Repatriation Commission v Webb

Case

[2000] FCA 1635

8 NOVEMBER 2000


FEDERAL COURT OF AUSTRALIA

Webb v Repatriation Commission [2000] FCA 1635

JURISDICTION – veterans’ affairs – application for declaration that the parties had entered into a concluded agreement of compromise prior to review by Administrative Appeals Tribunal (“AAT”) of a decision of the Veterans’ Review Board – whether a “matter” arising under a law of the Parliament within meaning of s 39B(1A)(c) of the Judiciary Act 1903 (Cth) – whether necessary to determine whether right or defence conferred by the Veterans’ Entitlements Act 1986 (Cth)

Constitution s 76

Veterans’ Entitlements Act 1986 (Cth) ss 175(1)
Administrative Appeals Tribunal Act 1975 (Cth) s 42C
Judiciary Act 1903 (Cth) s 39B(1A)(c)

Scott v Handley (1997) 79 FCR 236 referred to
Delton v Mulligan (1971) 124 CLR 367 followed

MARK RAYMOND WEBB v REPATRIATION COMMISSION

N 1017 OF 2000

EMMETT J
8 NOVEMBER 2000
SYDNEY

IN THE FEDERAL COURT OF AUSTRALIA

NEW SOUTH WALES DISTRICT REGISTRY

N 1017 OF 2000

BETWEEN:

MARK RAYMOND WEBB
APPLICANT

AND:

REPATRIATION COMMISSION
RESPONDENT

JUDGE:

EMMETT J

DATE OF ORDER:

8 NOVEMBER 2000

WHERE MADE:

SYDNEY

THE COURT ORDERS THAT:

1.        The application be dismissed.

2.        The applicant pay the respondent’s costs.

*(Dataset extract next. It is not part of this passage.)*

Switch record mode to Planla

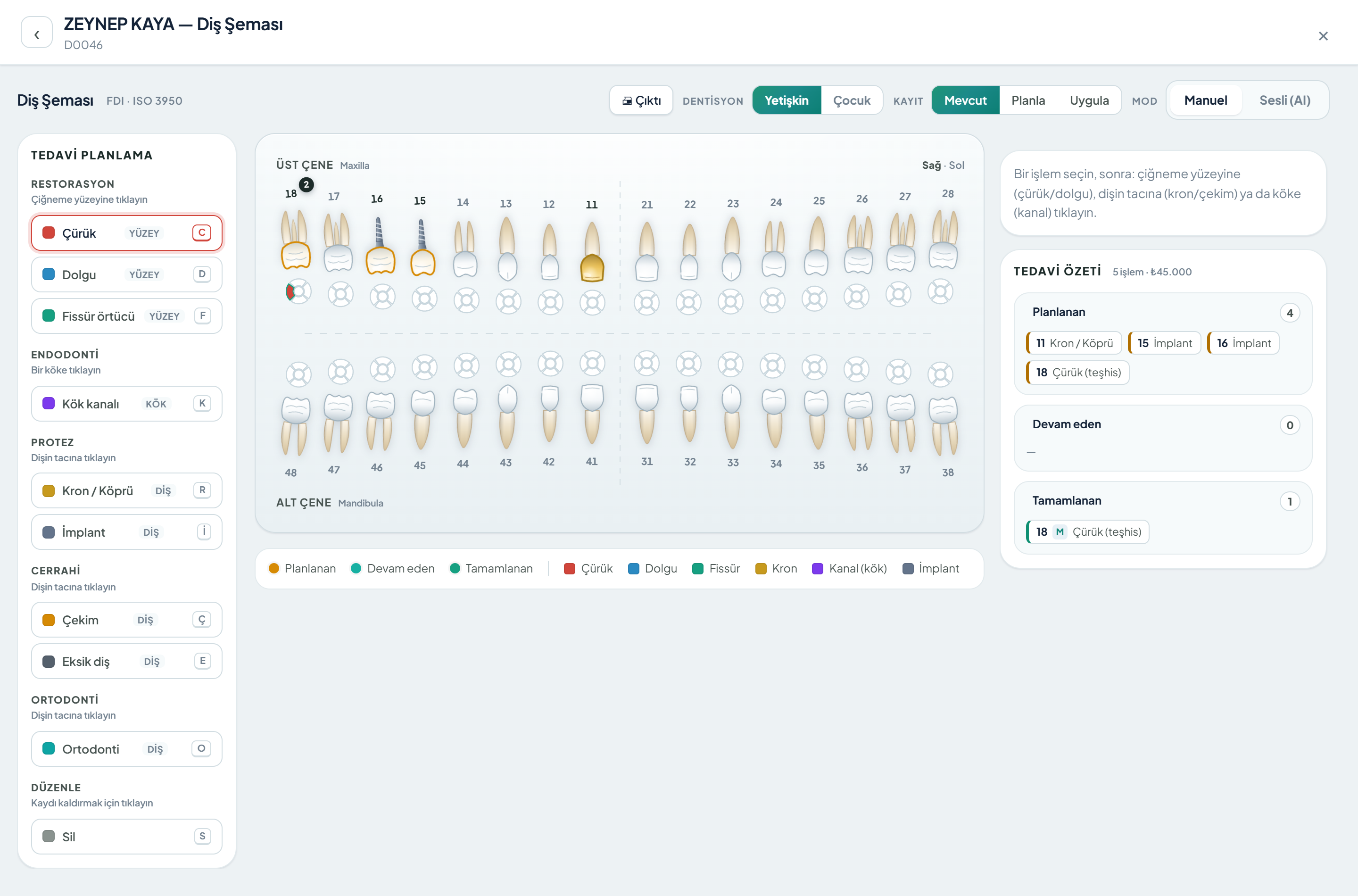point(1028,100)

Note:    Settlement and entry of orders is dealt with in Order 36 of the Federal Court Rules.

IN THE FEDERAL COURT OF AUSTRALIA

NEW SOUTH WALES DISTRICT REGISTRY

N 1017 OF 2000

BETWEEN:

MARK RAYMOND WEBB
APPLICANT

AND:

REPATRIATION COMMISSION
RESPONDENT

JUDGE:

EMMETT J

DATE:

8 NOVEMBER 2000

PLACE:

SYDNEY

REASONS FOR JUDGMENT

  1. On 19 September 2000, Mr Mark Raymond Webb filed an application in the Court in which the respondent is the Repatriation Commission (“the Commission”).  By the application, Mr Webb seeks the following:

    “1.A declaration that on or about 19 May, 1999… there was reached a concluded agreement between the Applicant… and the Respondent… that the Respondent would pay to the Applicant a pension at 100 % of the general rate from 26 May, 1994 and at the special rate from 11 July, 1995.

    2.An order that the Respondent execute a document in terms of the [document identified].”

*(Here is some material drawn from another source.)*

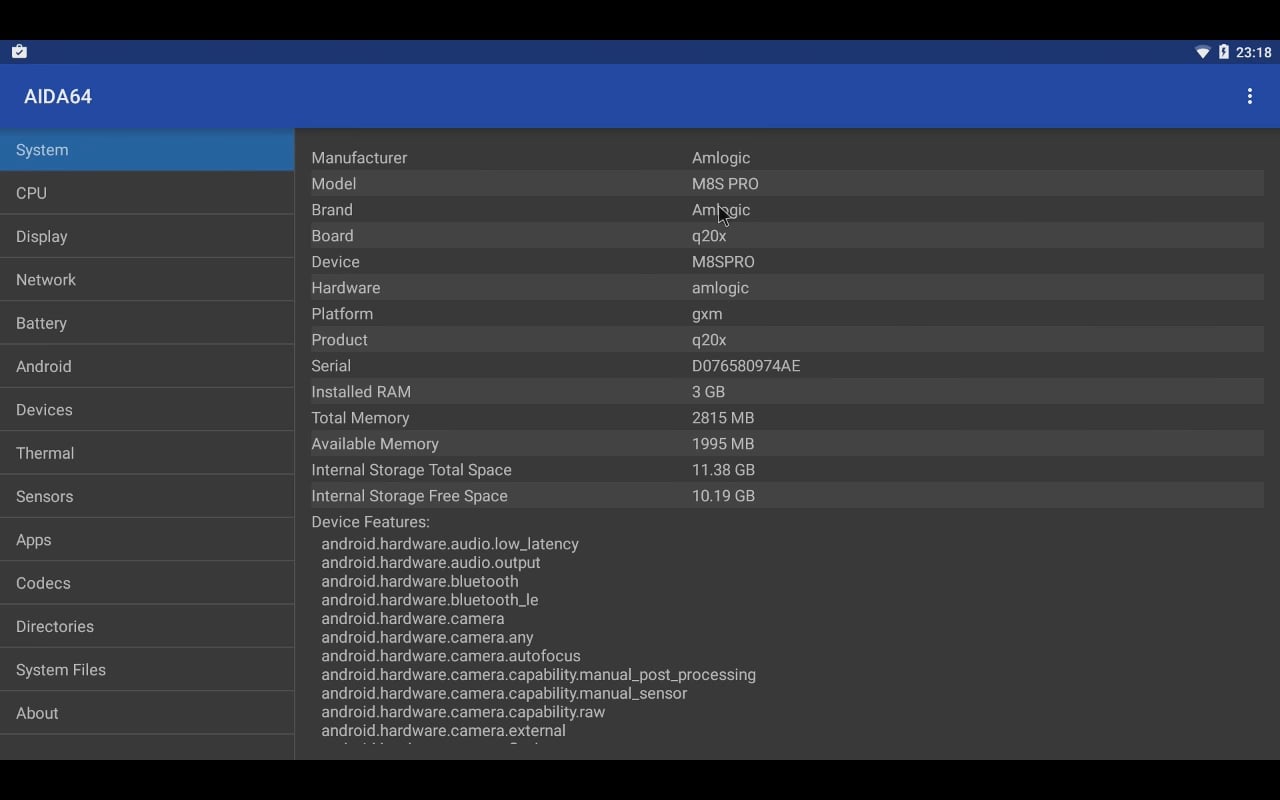The image size is (1280, 800).
Task: Open the Network section
Action: coord(147,280)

    The applicant also sought ancillary orders.

  2. On 8 November 2000, the respondent filed a notice of motion pursuant to leave that I granted on 27 October 2000.  By the notice of motion, the respondent seeks an order that the application be struck out on the basis that there is no jurisdiction in the Court to determine the application. 

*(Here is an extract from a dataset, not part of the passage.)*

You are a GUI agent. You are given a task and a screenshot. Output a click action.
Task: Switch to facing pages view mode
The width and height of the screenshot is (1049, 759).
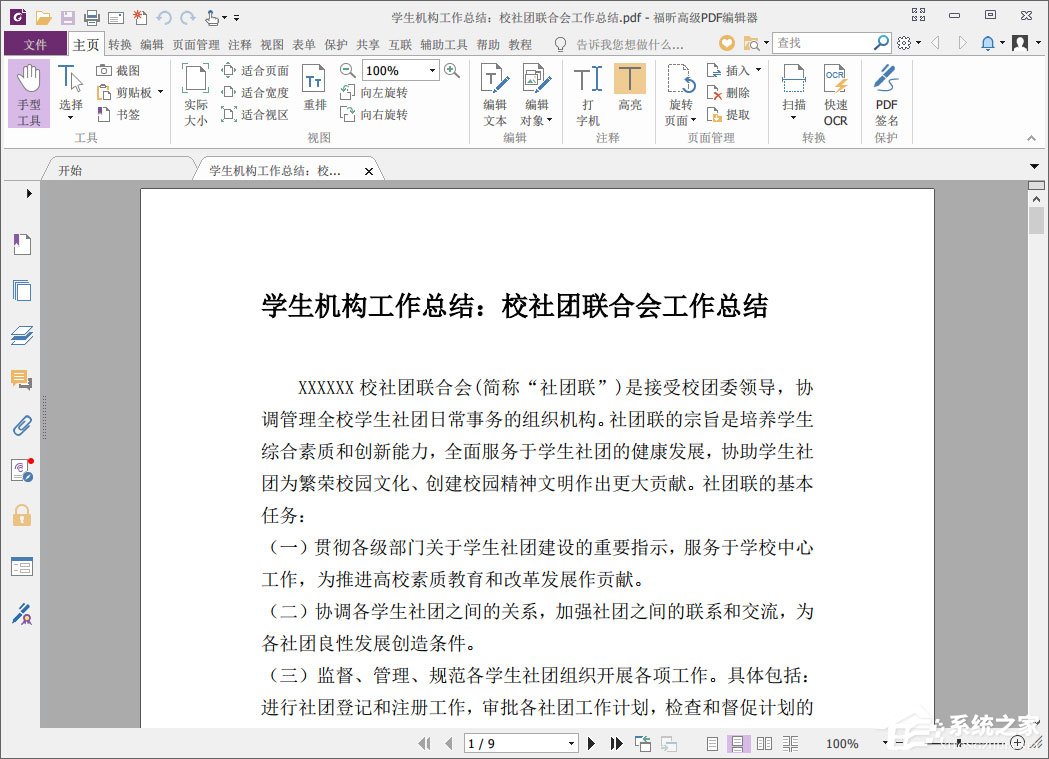point(764,743)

  3. The proceeding arises out of a claim made by the applicant under the Veterans’ Entitlements Act 1986 (Cth). On 12 January 1996, the Commission made a determination refusing to increase the applicant’s pension beyond 90 per cent of the general rate. That determination was varied by a decision of the Veterans’ Review Board on 25 March 1997. The variation by the Board was pursuant to Division 3 of Part 9 of the Veterans’ Entitlements Act.  Pursuant to Part 10 of that Act, Mr Webb applied to the Administrative Appeals Tribunal (“the Tribunal”) for review of the decision of the Commission as varied by the Board.  That course is authorised by s 175(1) of the Veterans’ Entitlements Act.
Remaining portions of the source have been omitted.